» **Listed records**:
# # # # # # #

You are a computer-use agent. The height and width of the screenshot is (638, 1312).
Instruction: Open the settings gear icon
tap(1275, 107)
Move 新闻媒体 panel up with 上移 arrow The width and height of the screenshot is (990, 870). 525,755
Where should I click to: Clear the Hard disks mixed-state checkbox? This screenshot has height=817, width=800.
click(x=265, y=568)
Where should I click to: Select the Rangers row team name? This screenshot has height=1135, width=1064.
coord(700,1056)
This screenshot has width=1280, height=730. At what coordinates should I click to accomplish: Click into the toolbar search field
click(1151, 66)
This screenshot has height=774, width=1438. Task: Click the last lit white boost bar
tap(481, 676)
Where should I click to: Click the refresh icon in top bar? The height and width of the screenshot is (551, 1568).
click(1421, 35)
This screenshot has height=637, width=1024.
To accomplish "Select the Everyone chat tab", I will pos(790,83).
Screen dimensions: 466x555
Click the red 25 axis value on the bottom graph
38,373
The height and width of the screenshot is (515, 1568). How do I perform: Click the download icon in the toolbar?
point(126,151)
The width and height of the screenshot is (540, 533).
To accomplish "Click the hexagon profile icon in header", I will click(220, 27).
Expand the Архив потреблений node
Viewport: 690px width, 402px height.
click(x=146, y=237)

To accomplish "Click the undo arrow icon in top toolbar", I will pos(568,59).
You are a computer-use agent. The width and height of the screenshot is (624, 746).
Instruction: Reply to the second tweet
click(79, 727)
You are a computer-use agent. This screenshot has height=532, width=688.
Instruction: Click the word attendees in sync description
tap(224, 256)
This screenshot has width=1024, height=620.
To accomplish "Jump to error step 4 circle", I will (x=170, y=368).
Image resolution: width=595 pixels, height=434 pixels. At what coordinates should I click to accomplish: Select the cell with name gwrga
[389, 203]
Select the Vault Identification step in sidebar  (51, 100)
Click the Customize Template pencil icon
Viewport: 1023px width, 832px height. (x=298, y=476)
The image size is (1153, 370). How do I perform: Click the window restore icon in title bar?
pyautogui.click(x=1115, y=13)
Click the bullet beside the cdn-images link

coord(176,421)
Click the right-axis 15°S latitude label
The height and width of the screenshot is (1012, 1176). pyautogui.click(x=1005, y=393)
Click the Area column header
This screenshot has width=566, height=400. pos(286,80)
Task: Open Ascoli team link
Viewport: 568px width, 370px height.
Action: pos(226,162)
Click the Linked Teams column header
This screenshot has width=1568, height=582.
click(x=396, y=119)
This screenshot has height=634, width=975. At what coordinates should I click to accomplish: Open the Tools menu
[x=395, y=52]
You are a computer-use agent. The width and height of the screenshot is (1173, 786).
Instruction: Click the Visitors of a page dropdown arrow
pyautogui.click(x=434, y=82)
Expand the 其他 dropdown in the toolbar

# # # # # # #

Write down only the closing run of lines: the one containing "Viewport: 568px width, 370px height." and every line after it to the end of the entries, exactly.

» **Written response**:
Viewport: 568px width, 370px height.
Action: pos(226,162)
Click the Linked Teams column header
This screenshot has width=1568, height=582.
click(x=396, y=119)
This screenshot has height=634, width=975. At what coordinates should I click to accomplish: Open the Tools menu
[x=395, y=52]
You are a computer-use agent. The width and height of the screenshot is (1173, 786).
Instruction: Click the Visitors of a page dropdown arrow
pyautogui.click(x=434, y=82)
Expand the 其他 dropdown in the toolbar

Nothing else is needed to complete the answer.